Cordula Quint, St. Thomas U
Of Volition and Belonging: Identities and Places in Contemporary
Canadian Drama
In this essay, I will analyse a number of contemporary Canadian
perspectives on the process of and the premises behind national, ethnic
and racial affiliation. The dramatists under investigation are
Guillermo Verdecchia (Fronteras Americanas), Robert Lepage (The Seven
Streams of the River Ota), David Gow (Cherry Docs), and Drew Hayden
Taylor (alterNatives)—among others. Their dramatic figures all
represent myriad forms of displacement and embody a density of
intercultural convergences and frictions.
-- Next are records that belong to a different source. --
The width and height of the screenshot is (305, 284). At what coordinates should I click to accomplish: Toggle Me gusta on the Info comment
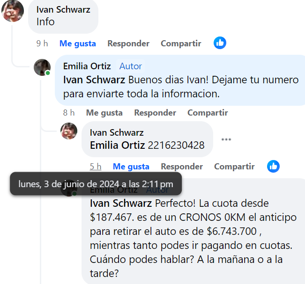[78, 44]
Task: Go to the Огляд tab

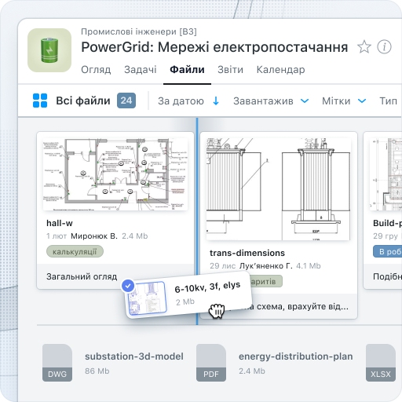Action: (96, 70)
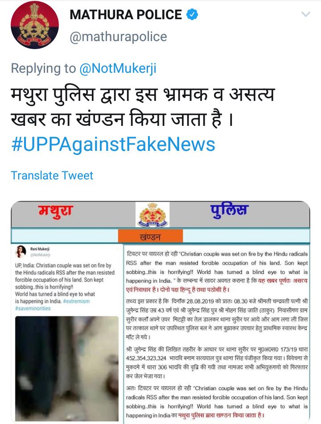Screen dimensions: 321x424
Task: Open the Mathura Police profile avatar
Action: [x=35, y=25]
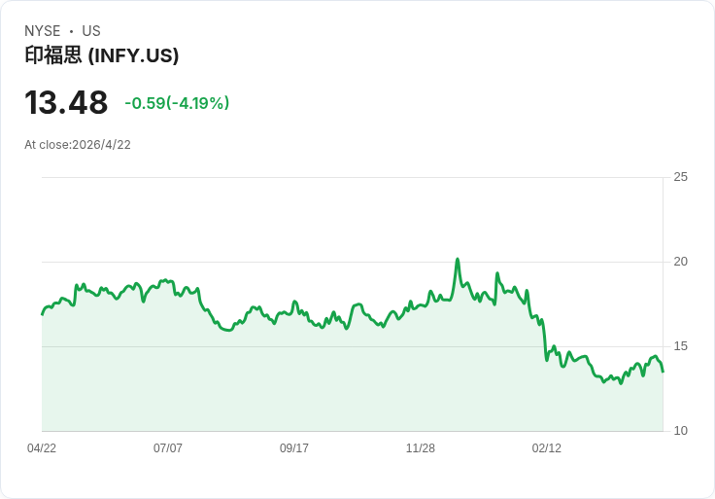Click the 04/22 date on x-axis
Viewport: 715px width, 499px height.
42,448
Verdecchia, Gow and Taylor,
in particular, foreground the process whereby individuals surrender
conceptions of self which privilege an epistemology of dwelling or of
primordial biological origin in favor of the radical contingency of
“border dwelling.” In alterNatives (2000), for example, Taylor uses his
protagonist to throw into relief the notion that identities are
revocable in the manner proposed by David Hollinger in Postethnic
America. Verdecchia, in turn, interrogates the “easy” premises of his
cultural and ethnic affiliation (as Latino or Chicano immigrant) while
also exposing the myths and fantasies which buttress his experience of
exile and alienation from “origins.” Lepage, in contrast, weaves a
vast, if loose network of personal connections across the post-WWII
period on three continents. He explores the potential of
intergenerational healing in response to the historical trauma of the
Holocaust and Hiroshima, and invents a contemporary world of traveling
cultures which are founded on an acceptance of "heterogeneous,
unmonolithic, and nomadic identities." All the dramatists under
investigation clearly support a cosmopolitical ethos (Robbins) of
affiliation in an era of rapidly increasing global interdependence.